* Problem statement
These entries must be printed again exactly as they are.

* Information
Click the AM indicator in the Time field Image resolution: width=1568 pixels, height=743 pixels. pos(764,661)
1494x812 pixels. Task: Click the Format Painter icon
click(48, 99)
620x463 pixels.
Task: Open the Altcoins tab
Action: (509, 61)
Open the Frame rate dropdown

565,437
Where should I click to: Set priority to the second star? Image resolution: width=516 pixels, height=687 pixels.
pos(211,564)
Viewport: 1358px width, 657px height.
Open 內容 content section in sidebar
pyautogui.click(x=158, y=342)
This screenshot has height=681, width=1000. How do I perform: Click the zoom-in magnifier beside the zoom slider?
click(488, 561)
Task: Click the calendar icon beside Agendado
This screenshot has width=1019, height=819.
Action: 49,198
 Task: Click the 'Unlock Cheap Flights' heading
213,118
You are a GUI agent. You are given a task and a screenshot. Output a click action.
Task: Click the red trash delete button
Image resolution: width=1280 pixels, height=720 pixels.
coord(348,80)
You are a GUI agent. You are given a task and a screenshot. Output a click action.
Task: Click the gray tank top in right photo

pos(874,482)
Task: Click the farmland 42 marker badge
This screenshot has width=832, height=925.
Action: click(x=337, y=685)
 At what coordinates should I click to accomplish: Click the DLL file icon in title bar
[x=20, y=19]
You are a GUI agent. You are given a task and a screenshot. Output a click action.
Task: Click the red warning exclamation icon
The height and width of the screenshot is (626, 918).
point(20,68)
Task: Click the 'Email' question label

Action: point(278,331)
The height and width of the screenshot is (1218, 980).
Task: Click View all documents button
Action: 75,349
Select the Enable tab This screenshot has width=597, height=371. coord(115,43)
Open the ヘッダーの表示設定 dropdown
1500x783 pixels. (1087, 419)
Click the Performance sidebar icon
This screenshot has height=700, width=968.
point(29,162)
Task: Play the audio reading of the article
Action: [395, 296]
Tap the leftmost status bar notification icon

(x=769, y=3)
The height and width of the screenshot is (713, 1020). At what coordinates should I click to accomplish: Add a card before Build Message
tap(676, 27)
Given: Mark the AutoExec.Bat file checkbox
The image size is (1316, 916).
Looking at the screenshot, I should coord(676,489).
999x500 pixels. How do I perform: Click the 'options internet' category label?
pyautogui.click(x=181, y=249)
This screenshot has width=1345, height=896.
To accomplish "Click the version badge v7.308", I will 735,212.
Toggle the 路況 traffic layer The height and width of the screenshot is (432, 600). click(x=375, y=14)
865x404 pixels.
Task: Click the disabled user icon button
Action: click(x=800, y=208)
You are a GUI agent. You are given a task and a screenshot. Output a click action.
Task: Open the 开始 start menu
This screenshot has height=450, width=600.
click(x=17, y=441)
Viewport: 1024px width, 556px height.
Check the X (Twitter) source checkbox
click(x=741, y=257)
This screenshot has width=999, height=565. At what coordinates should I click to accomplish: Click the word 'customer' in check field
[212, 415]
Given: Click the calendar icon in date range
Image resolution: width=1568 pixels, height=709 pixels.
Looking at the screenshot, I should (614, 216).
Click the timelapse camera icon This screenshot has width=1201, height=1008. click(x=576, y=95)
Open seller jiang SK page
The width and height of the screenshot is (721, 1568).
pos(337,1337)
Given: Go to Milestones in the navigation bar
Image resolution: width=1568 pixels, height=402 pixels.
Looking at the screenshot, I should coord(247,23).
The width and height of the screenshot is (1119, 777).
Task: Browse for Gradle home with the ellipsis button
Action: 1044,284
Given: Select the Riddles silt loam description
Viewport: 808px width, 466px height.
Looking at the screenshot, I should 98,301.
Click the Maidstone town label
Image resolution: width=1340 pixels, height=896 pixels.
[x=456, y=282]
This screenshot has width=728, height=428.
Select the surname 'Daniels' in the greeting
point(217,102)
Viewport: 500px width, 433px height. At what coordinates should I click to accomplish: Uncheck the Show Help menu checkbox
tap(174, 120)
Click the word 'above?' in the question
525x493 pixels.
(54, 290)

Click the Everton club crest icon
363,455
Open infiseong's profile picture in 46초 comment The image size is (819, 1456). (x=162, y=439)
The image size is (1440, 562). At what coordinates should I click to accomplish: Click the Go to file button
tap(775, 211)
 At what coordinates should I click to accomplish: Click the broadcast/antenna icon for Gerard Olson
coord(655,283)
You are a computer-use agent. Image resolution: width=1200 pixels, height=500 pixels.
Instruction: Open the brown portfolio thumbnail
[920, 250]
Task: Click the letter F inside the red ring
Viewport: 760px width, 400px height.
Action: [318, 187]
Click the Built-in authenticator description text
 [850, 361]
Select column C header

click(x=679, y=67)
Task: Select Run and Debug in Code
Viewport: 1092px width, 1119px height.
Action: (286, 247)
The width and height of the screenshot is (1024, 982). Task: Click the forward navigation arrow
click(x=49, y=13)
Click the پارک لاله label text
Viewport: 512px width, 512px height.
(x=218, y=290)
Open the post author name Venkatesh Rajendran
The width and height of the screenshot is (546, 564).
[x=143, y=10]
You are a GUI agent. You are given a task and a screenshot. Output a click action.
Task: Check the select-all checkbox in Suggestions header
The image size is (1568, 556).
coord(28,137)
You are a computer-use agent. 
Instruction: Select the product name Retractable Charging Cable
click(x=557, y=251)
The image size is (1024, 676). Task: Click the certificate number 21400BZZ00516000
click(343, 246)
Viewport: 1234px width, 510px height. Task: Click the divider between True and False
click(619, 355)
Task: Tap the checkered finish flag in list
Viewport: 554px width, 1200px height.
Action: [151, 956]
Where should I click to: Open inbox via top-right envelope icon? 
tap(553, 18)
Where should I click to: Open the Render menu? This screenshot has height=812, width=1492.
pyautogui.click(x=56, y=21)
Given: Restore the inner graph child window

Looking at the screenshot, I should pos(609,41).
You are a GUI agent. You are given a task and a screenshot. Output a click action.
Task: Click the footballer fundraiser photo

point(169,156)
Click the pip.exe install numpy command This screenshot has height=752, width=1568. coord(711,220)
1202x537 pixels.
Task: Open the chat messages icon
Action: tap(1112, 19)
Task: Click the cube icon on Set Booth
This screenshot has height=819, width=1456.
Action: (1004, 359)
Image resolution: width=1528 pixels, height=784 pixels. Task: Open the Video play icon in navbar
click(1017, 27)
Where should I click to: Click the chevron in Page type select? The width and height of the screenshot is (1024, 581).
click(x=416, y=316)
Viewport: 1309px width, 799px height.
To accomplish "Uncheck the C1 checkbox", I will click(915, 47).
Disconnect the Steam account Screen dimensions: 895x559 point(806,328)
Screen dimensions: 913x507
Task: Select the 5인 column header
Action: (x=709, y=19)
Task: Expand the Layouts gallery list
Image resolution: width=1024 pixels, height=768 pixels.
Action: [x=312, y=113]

* Your solution
Click the AM indicator in the Time field Image resolution: width=1568 pixels, height=743 pixels. pos(764,661)
1494x812 pixels. Task: Click the Format Painter icon
click(48, 99)
620x463 pixels.
Task: Open the Altcoins tab
Action: (509, 61)
Open the Frame rate dropdown

565,437
Where should I click to: Set priority to the second star? Image resolution: width=516 pixels, height=687 pixels.
pos(211,564)
Viewport: 1358px width, 657px height.
Open 內容 content section in sidebar
pyautogui.click(x=158, y=342)
This screenshot has height=681, width=1000. How do I perform: Click the zoom-in magnifier beside the zoom slider?
click(488, 561)
Task: Click the calendar icon beside Agendado
This screenshot has width=1019, height=819.
Action: 49,198
 Task: Click the 'Unlock Cheap Flights' heading
213,118
You are a GUI agent. You are given a task and a screenshot. Output a click action.
Task: Click the red trash delete button
Image resolution: width=1280 pixels, height=720 pixels.
coord(348,80)
You are a GUI agent. You are given a task and a screenshot. Output a click action.
Task: Click the gray tank top in right photo

pos(874,482)
Task: Click the farmland 42 marker badge
This screenshot has width=832, height=925.
Action: click(x=337, y=685)
 At what coordinates should I click to accomplish: Click the DLL file icon in title bar
[x=20, y=19]
You are a GUI agent. You are given a task and a screenshot. Output a click action.
Task: Click the red warning exclamation icon
The height and width of the screenshot is (626, 918).
point(20,68)
Task: Click the 'Email' question label

Action: point(278,331)
The height and width of the screenshot is (1218, 980).
Task: Click View all documents button
Action: 75,349
Select the Enable tab This screenshot has width=597, height=371. coord(115,43)
Open the ヘッダーの表示設定 dropdown
1500x783 pixels. (1087, 419)
Click the Performance sidebar icon
This screenshot has height=700, width=968.
point(29,162)
Task: Play the audio reading of the article
Action: [395, 296]
Tap the leftmost status bar notification icon

(x=769, y=3)
The height and width of the screenshot is (713, 1020). At what coordinates should I click to accomplish: Add a card before Build Message
tap(676, 27)
Given: Mark the AutoExec.Bat file checkbox
The image size is (1316, 916).
Looking at the screenshot, I should coord(676,489).
999x500 pixels. How do I perform: Click the 'options internet' category label?
pyautogui.click(x=181, y=249)
This screenshot has width=1345, height=896.
To accomplish "Click the version badge v7.308", I will 735,212.
Toggle the 路況 traffic layer The height and width of the screenshot is (432, 600). click(x=375, y=14)
865x404 pixels.
Task: Click the disabled user icon button
Action: click(x=800, y=208)
You are a GUI agent. You are given a task and a screenshot. Output a click action.
Task: Open the 开始 start menu
This screenshot has height=450, width=600.
click(x=17, y=441)
Viewport: 1024px width, 556px height.
Check the X (Twitter) source checkbox
click(x=741, y=257)
This screenshot has width=999, height=565. At what coordinates should I click to accomplish: Click the word 'customer' in check field
[212, 415]
Given: Click the calendar icon in date range
Image resolution: width=1568 pixels, height=709 pixels.
Looking at the screenshot, I should (614, 216).
Click the timelapse camera icon This screenshot has width=1201, height=1008. click(x=576, y=95)
Open seller jiang SK page
The width and height of the screenshot is (721, 1568).
pos(337,1337)
Given: Go to Milestones in the navigation bar
Image resolution: width=1568 pixels, height=402 pixels.
Looking at the screenshot, I should coord(247,23).
The width and height of the screenshot is (1119, 777).
Task: Browse for Gradle home with the ellipsis button
Action: 1044,284
Given: Select the Riddles silt loam description
Viewport: 808px width, 466px height.
Looking at the screenshot, I should 98,301.
Click the Maidstone town label
Image resolution: width=1340 pixels, height=896 pixels.
[x=456, y=282]
This screenshot has width=728, height=428.
Select the surname 'Daniels' in the greeting
point(217,102)
Viewport: 500px width, 433px height. At what coordinates should I click to accomplish: Uncheck the Show Help menu checkbox
tap(174, 120)
Click the word 'above?' in the question
525x493 pixels.
(54, 290)

Click the Everton club crest icon
363,455
Open infiseong's profile picture in 46초 comment The image size is (819, 1456). (x=162, y=439)
The image size is (1440, 562). At what coordinates should I click to accomplish: Click the Go to file button
tap(775, 211)
 At what coordinates should I click to accomplish: Click the broadcast/antenna icon for Gerard Olson
coord(655,283)
You are a computer-use agent. Image resolution: width=1200 pixels, height=500 pixels.
Instruction: Open the brown portfolio thumbnail
[920, 250]
Task: Click the letter F inside the red ring
Viewport: 760px width, 400px height.
Action: [318, 187]
Click the Built-in authenticator description text
 [850, 361]
Select column C header

click(x=679, y=67)
Task: Select Run and Debug in Code
Viewport: 1092px width, 1119px height.
Action: (286, 247)
The width and height of the screenshot is (1024, 982). Task: Click the forward navigation arrow
click(x=49, y=13)
Click the پارک لاله label text
Viewport: 512px width, 512px height.
(x=218, y=290)
Open the post author name Venkatesh Rajendran
The width and height of the screenshot is (546, 564).
[x=143, y=10]
You are a GUI agent. You are given a task and a screenshot. Output a click action.
Task: Check the select-all checkbox in Suggestions header
The image size is (1568, 556).
coord(28,137)
You are a computer-use agent. 
Instruction: Select the product name Retractable Charging Cable
click(x=557, y=251)
The image size is (1024, 676). Task: Click the certificate number 21400BZZ00516000
click(343, 246)
Viewport: 1234px width, 510px height. Task: Click the divider between True and False
click(619, 355)
Task: Tap the checkered finish flag in list
Viewport: 554px width, 1200px height.
Action: [151, 956]
Where should I click to: Open inbox via top-right envelope icon? 
tap(553, 18)
Where should I click to: Open the Render menu? This screenshot has height=812, width=1492.
pyautogui.click(x=56, y=21)
Given: Restore the inner graph child window

Looking at the screenshot, I should pos(609,41).
You are a GUI agent. You are given a task and a screenshot. Output a click action.
Task: Click the footballer fundraiser photo

point(169,156)
Click the pip.exe install numpy command This screenshot has height=752, width=1568. coord(711,220)
1202x537 pixels.
Task: Open the chat messages icon
Action: tap(1112, 19)
Task: Click the cube icon on Set Booth
This screenshot has height=819, width=1456.
Action: (1004, 359)
Image resolution: width=1528 pixels, height=784 pixels. Task: Open the Video play icon in navbar
click(1017, 27)
Where should I click to: Click the chevron in Page type select? The width and height of the screenshot is (1024, 581).
click(x=416, y=316)
Viewport: 1309px width, 799px height.
To accomplish "Uncheck the C1 checkbox", I will click(915, 47).
Disconnect the Steam account Screen dimensions: 895x559 point(806,328)
Screen dimensions: 913x507
Task: Select the 5인 column header
Action: (x=709, y=19)
Task: Expand the Layouts gallery list
Image resolution: width=1024 pixels, height=768 pixels.
Action: [x=312, y=113]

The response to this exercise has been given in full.